Hours after electricity was restored Saturday to all Bay Area PG&E customers, officials with the utility said their crews had located at least 50 instances of weather-related damage to power equipment within outage zones, including 13 in the North Bay - about half of them in Sonoma County.

Another 100 or so cases around the greater Bay Area and the Sierra Nevada foothills were still being evaluated Saturday but are suspected of resulting from the same gusting winds that prompted the utility to shut off power to about 800,000 customers Wednesday in a controversial effort to prevent catastrophic wildfires.

Power was restored to 100% of affected Bay Area accounts by 10 a.m., and nearly all accounts across PG&E’s vast service area in Northern and Central California.

The reported damage included instances where trees or tree limbs came into contact with power lines or brought them down to the ground altogether.
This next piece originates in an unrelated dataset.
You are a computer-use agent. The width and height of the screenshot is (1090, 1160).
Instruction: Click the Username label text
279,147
One such instance in Napa County - a broken tree branch tangled in a distribution lines - was featured in a photo shown to reporters during a news conference Saturday in San Francisco.
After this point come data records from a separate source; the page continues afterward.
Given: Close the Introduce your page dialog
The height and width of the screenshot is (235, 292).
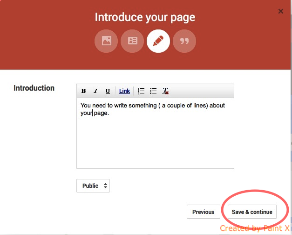Looking at the screenshot, I should (280, 11).
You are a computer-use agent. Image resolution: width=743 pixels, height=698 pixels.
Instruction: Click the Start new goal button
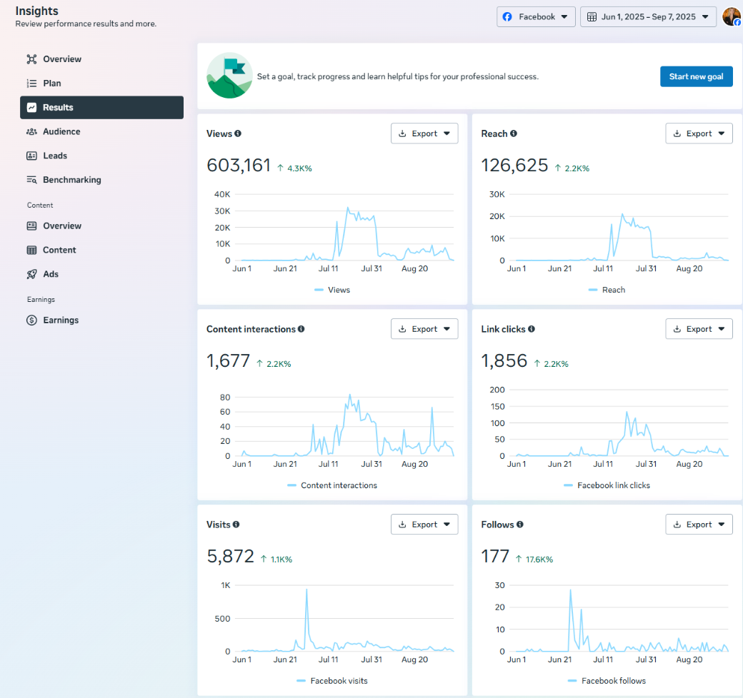coord(696,76)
The findings demonstrate how vulnerable the region would have been to another destructive wildfire had the lines not been de-energized ahead of time, said Sameet Singh, PG&E’s vice president in charge of the community wildfire safety program.

“I think all of us are all too familiar with, unfortunately, what this potential damage could have done,” Singh said, referencing the North Bay firestorm of two years ago and the Camp fire in Paradise just last year.

The recent outage affected more than 2 million people in parts of 35 California counties, including about 66,000 customers - some 200,000 people - in Sonoma County.

PG&E only last year began to employ preemptive shutdowns, a tool long used in Southern California during extreme wind events to ensure damaged power equipment or wind-whipped trees don’t ignite wildfires during the most fire-prone conditions.

But the scale of last week’s disruptions and poor communication about when outages would take effect - and over how large an area - stirred widespread public resentment. Many already are distrustful of the investor-owned utility in the wake of deadly and destructive wildfires linked to its equipment, as well as its decision to file for bankruptcy protection while facing $30 billion in potential fire-related liabilities.

PG&E President and Chief Executive Bill Johnson on Saturday fought back against what he said were inaccurate “storylines” in circulation, fed by what he conceded was the “lack of trust” that the company needed to repair and by the hardship endured by those who lost power.

“One of the main misconceptions is that we did this to save our skin,” he said. “I can’t really fathom how that would work for us. But that’s the storyline. ... It is false.”

“Another misconception is that we turned off power because our system is in shambles - I think I saw that word - that we’ve long neglected maintenance,” Johnson said. “What needs to be said here is that our system in the high fire areas meets or exceeds the regulations that govern our business. How do I know that? Because we spent the last nine months doing an accelerated process to inspect every mile of transmission and distribution line in high-threat areas. Whenever we found problems, we fixed them.”